Hiwa, geçmişten bir anıyı da paylaşıyor:
“Şeyh Letîf Hafid zamanında, babamın kebabını her gün yerdi. Çünkü akrabaydık. Ben götürürdüm ona. Babam, kemikli eti kendi elleriyle keser, 1950’lerin tahtasında doğrayarak kebap hazırlardı.”
Misafirperverliğin ve saygının simgesi
Kürt kültüründe kebap sadece bir lezzet değil, aynı zamanda misafire verilen değerin göstergesi. Tarih boyunca Kürt halkı için et sunumu, özellikle kebap, misafirlerine bir saygının ifadesi.
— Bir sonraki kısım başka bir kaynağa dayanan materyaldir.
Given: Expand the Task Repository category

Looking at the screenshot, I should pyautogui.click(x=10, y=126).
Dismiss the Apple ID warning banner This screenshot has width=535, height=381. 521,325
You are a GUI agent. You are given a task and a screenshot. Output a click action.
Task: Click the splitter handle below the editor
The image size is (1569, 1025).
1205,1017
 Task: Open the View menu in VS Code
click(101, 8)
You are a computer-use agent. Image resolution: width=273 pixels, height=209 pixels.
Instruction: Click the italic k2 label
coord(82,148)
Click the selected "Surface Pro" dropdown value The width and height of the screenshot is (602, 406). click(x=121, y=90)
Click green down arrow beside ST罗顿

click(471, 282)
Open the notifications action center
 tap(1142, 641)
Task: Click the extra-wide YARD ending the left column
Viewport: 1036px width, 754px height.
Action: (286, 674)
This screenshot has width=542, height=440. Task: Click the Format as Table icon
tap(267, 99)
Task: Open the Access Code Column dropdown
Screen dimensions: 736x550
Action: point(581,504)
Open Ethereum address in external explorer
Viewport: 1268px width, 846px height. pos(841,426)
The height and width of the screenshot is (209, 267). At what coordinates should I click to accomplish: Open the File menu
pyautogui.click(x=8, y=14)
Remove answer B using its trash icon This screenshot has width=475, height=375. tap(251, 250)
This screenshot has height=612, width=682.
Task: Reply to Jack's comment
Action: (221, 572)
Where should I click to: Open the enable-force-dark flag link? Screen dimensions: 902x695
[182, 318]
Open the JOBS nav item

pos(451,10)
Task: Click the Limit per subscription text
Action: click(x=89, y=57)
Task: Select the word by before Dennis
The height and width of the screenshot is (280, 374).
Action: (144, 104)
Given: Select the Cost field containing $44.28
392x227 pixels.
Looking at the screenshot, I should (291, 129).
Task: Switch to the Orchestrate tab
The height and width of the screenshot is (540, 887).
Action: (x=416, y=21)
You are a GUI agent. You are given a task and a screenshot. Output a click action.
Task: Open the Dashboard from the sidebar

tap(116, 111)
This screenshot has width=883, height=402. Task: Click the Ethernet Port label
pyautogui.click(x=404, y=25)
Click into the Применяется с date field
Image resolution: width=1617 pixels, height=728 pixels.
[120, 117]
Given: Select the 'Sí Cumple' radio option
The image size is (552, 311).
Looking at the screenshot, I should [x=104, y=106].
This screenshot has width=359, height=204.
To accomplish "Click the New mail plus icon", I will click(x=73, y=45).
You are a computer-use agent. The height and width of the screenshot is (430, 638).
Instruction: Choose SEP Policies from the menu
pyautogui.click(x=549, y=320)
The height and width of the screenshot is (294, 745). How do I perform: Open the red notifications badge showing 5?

Erbil’de çekilen bir videoda sosyal medya fenomeni Halef, kebap ustası Kak İbrahim’e dönerek esprili bir şekilde şunları söylüyor:
“Şu kebaba bak! Bu şiş sadece 5 bin dinar. Kameranın önünde ölsen bile, bu kebabı yemelisin!”
Kebapçı Siwan Yasin, Rûdaw’a yaptığı açıklamada eski bir geleneği hatırlatarak şunları söyledi:
“Eskiden biri Erbil’e geldiğinde, dönüşte elbiselerinden kebap kokusu yayılırdı. Herkes bilirdi ki bu kişi Erbil'de kebap yemiştir.”
Tahran’dan gelen şahitlik: "Hiçbir yerde böyle tat yok"
Tahranlı iş insanı Hüseyin Neccar da kebabın sadece lezzetiyle değil, hijyenik hazırlanışıyla da övgüye değer olduğunu belirterek Rûdaw’a şunları söyledi:
“Ailemle birlikte birçok ülkeyi gezdik. Ama buradaki yemekler kadar temiz ve özenli hazırlanmışını çok az yerde gördük.”